I could write a book about my vacation last weekend. The primal conflict would certainly fall under Man v. Nature, and my dramatic situation (which is so brilliant I could never make it up) would be young lovers struggling to escape an army of ravenous ticks in the deep woods of Kentucky.

Our first mistake was choosing the trail marked “Wilderness.” No, our first mistake was not bringing any bug spray into such a wilderness.

And there we were, in a struggle for our very blood. In the deep woods of Kentucky against a downpour of thirsty deer ticks. They came from the trees, big and small, and stuck in our socks. I had seen a deer the night before, and it was skinny. It looked almost two-dimensional frozen in the lights from the tennis court. So perhaps the first mistake was not taking this as an omen and abandoning the hike in the woods altogether.

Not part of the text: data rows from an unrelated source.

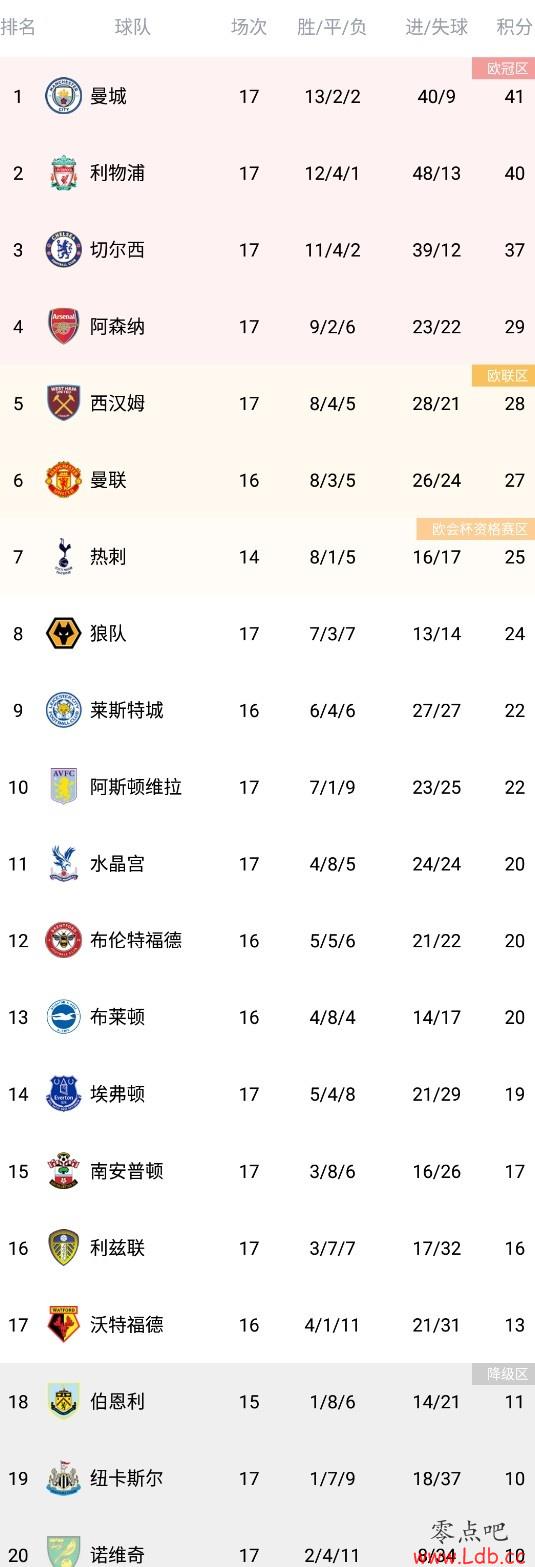Click the Liverpool club crest
The width and height of the screenshot is (535, 1567).
[x=64, y=173]
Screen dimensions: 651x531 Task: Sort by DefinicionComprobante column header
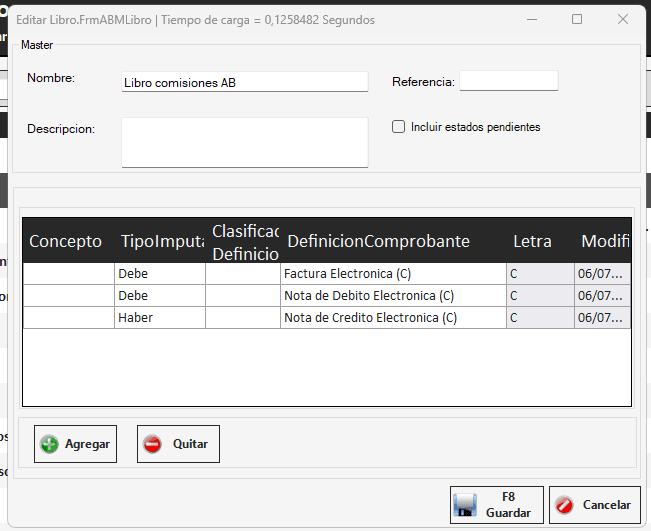378,241
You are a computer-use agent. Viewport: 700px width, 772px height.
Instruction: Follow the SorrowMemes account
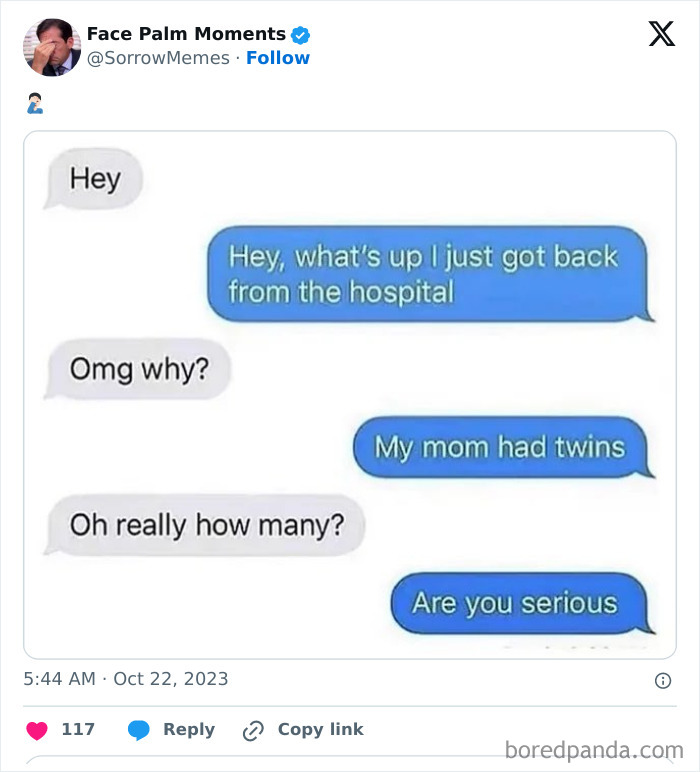(x=278, y=58)
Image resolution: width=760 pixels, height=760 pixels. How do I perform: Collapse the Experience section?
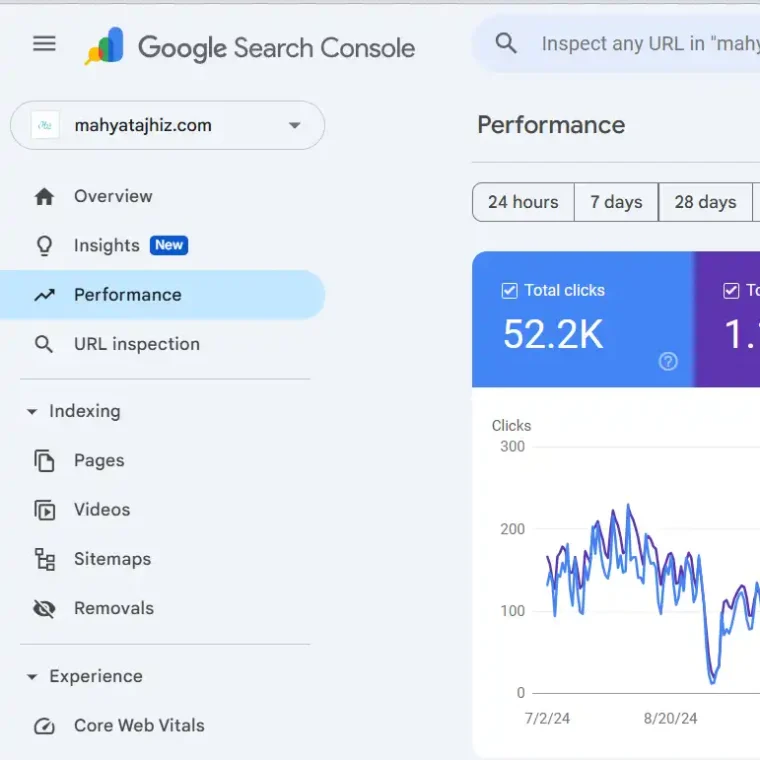click(x=32, y=677)
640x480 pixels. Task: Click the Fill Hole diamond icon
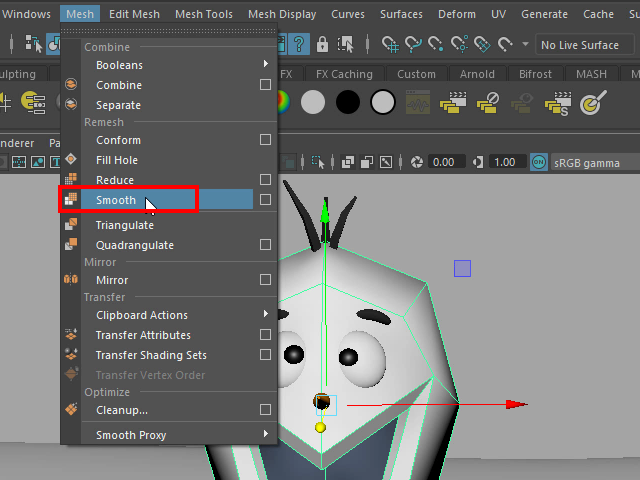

Many mistakes were made, and in hindsight several very obvious considerations had not been taken. Ten minutes down the trail, we were as paranoid as a man who has been hit by lightning seven or eight times.

But this chapter ends in me lighting the tip of my pocket knife and burning off hundreds of insects. I was picking dead ones out of Lisa days later.


(Lisa, as she is bitten)

The rest of my vacation was very pleasant, and so my book would be filled with babies, family, humor and new adventures. Such as boating in our black tank tops.

…and hallucinations after sampling the squeezin’s from a hillbilly’s still.